§ DIRECTIONS:
A. Answer these questions using the Foxygen review.
(i) Which song does the review recommend as an example of how good 1960s pop could be, and who recorded it?
(ii) Which track has the chorus "if you believe in yourself you can free your soul"?
(iii) What does the review say is all Foxygen want their music to bring them?
B. Copy everything in the Foxygen review from "There's certainly scant" down to "their own point.", substituting "Manhattan" for "Brooklyn".

§ PROVIDED PASSAGE:

There's certainly scant magic here. 'No Destruction' remarkably manages to be some kind of East Coast vs West Coast hipster in-joke - "there's no need to be an asshole/you're not in Brooklyn any more" - via a badly phoned-in Dylan impersonation. It also sees the first of many Ladybird Book Of The 60s lyrical clunkers: "The doors of consciousness aren't open any more," they mewl, kindly proving their own point.

'On Blue Mountain' suggests the kind of infantile escapism that currently characterises so much American indie music, dreaming of "living in a sunset.... like children on a swingset". The Jagger pastiche here sounds more like an upset teenager asking for forgiveness after a whitey puke on his girlfriend's parents' rug than the Stones singer's preposterous and libidinous howl, while the backing vocals screech like South Park characters in full taunt. 'San Francisco' wheels out cliche after cliche. I mean, have they ever been to the bit of that contradictory and beautiful city "where the forest meets the bridge"? I have: there's a military cemetery stuffed with the fallen of America's wars, the stinking fumes of Interstate 101, WWII bunkers where junkies go to shoot up, and a handy view of suicides windmilling down from the Golden Gate. Surely plenty of grist to the creative mill, yet sadly all Foxygen can muster is a fiddly-ree refrain and the lyric "I left my love in San Francisco / That's OK, I was bored anyway". How many times in pop have people left things in San Francisco? This is just getting careless.

Carelessness (and laziness, and indulgence, and smugness) are recurring motifs here. 'Oh Yeah' (says a lot) rattles hazily through lyrical drivel worth repeating largely in full: "it's a bummer in the summertime / everyone's going to have a real good time / arms and legs / bacon and eggs / you can rearrange your mind / if it makes you feel fine / you can chew on gum / if it makes you have fun..." Jivens.

When the chorus to 'Shuggie' (yes, 'Shuggie') runs "if you believe in yourself you can free your soul", the hippy platitude might be more convincingly delivered by a hard-nosed derivatives trader, hardly helped by the following flute line that's as wet as a baby's banana fart. There's nearly a redeeming moment on final track 'Oh No', where a hint of Grandaddy's pyschedelia comes in under a strange electronic beeping that might be a sonar ping or hospital heart monitor... this is undone, unsurprisingly, with a hokey piano closer that sounds like a Butlins Redcoat doing his 'John Lennon solo' turn at the staff Christmas party. This isn't saying that Foxygen are inevitably diabolical merely through the sum of their influences. Far from it - we'd point you in the direction of 1967 hit 'Pretty Ballerina' by The Left Banke as an example of just how good naive and innocent, sun-kissed pop of the period could be. Sadly, Foxygen have brought with them into the 21st century the instrumentation and aesthetic, but none of the charm.

For all you dedicated students of the 60s era, this new-build fossil that's neither of relevance to now nor even a decent tribute to the era that inspired it must be doubly aggravating. It is possible, just about, to make an argument for retro-derived music that attempts to valiantly recapture the spirit of a time past, even if precious little is done to update it sonically. But Foxygen seek neither transcendence, nor a utopian way of living in balance with all humanity... not even a bonk in a bush with a girl with breasts bare under paisley cotton. No, all Foxygen want their music to bring them is a free blue rucksack:

Back in the day Foxygen would surely have been laughed out of town as frauds and fakers who've been caught buying hippy wigs in Woolworths, man. When Foxygen fly in to play London, you can bet they take a cab to Carnaby Street.

§ INFORMATION PROVIDED:
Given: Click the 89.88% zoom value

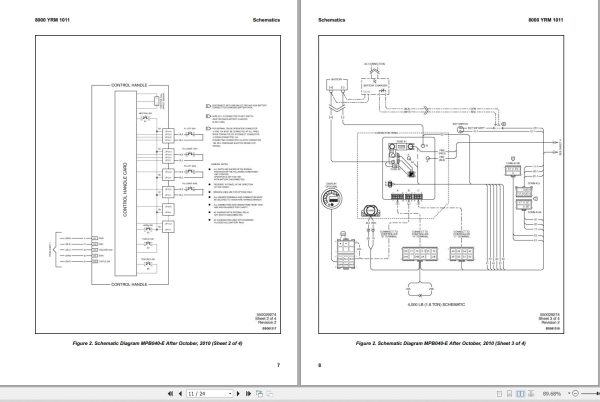Looking at the screenshot, I should (552, 394).
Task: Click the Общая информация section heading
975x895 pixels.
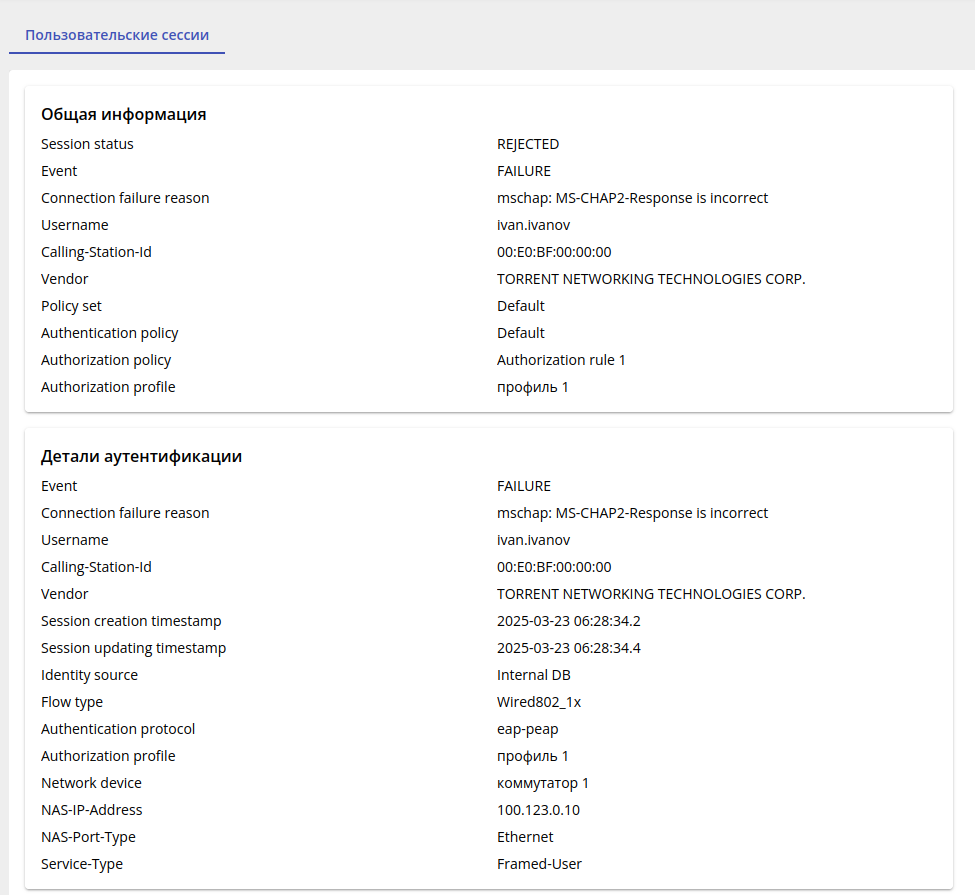Action: [x=124, y=114]
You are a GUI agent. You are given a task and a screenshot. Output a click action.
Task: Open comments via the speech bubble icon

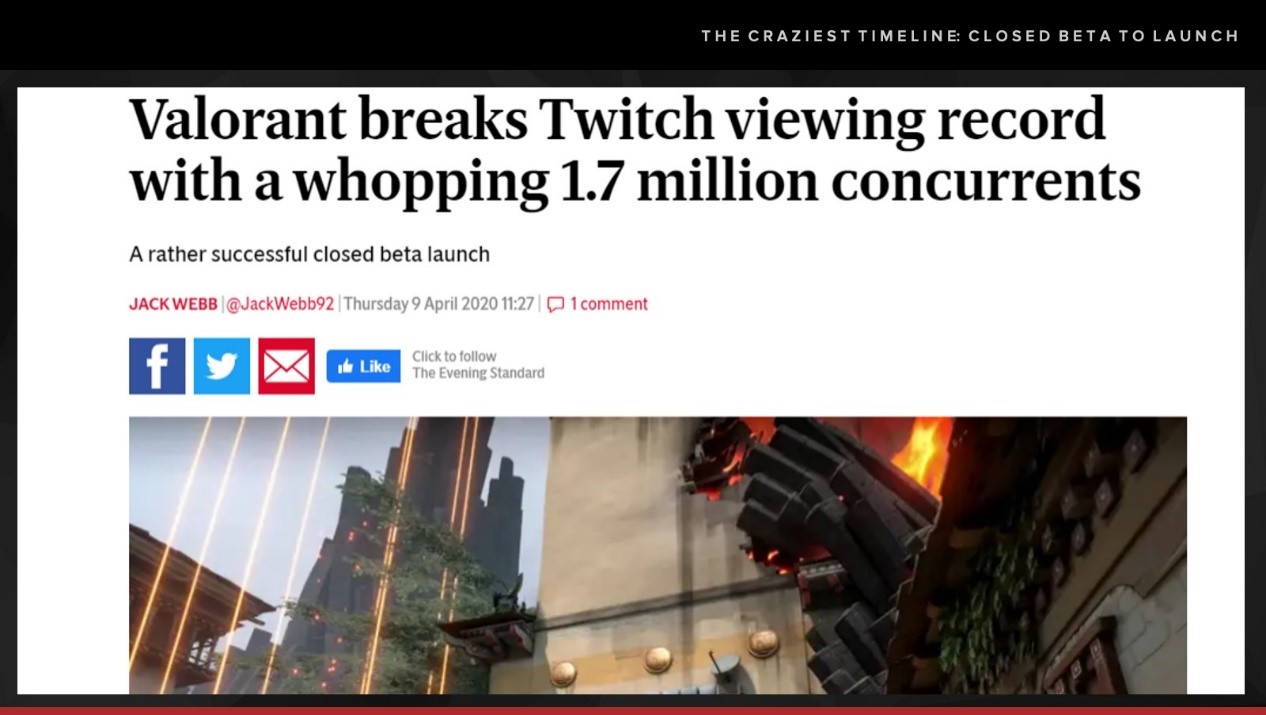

§ ANSWERS TO THE EXERCISES:
A.
(i) 'Pretty Ballerina' by The Left Banke.
(ii) 'Shuggie'.
(iii) A free blue rucksack.

B.
There's certainly scant magic here. 'No Destruction' remarkably manages to be some kind of East Coast vs West Coast hipster in-joke - "there's no need to be an asshole/you're not in Manhattan any more" - via a badly phoned-in Dylan impersonation. It also sees the first of many Ladybird Book Of The 60s lyrical clunkers: "The doors of consciousness aren't open any more," they mewl, kindly proving their own point.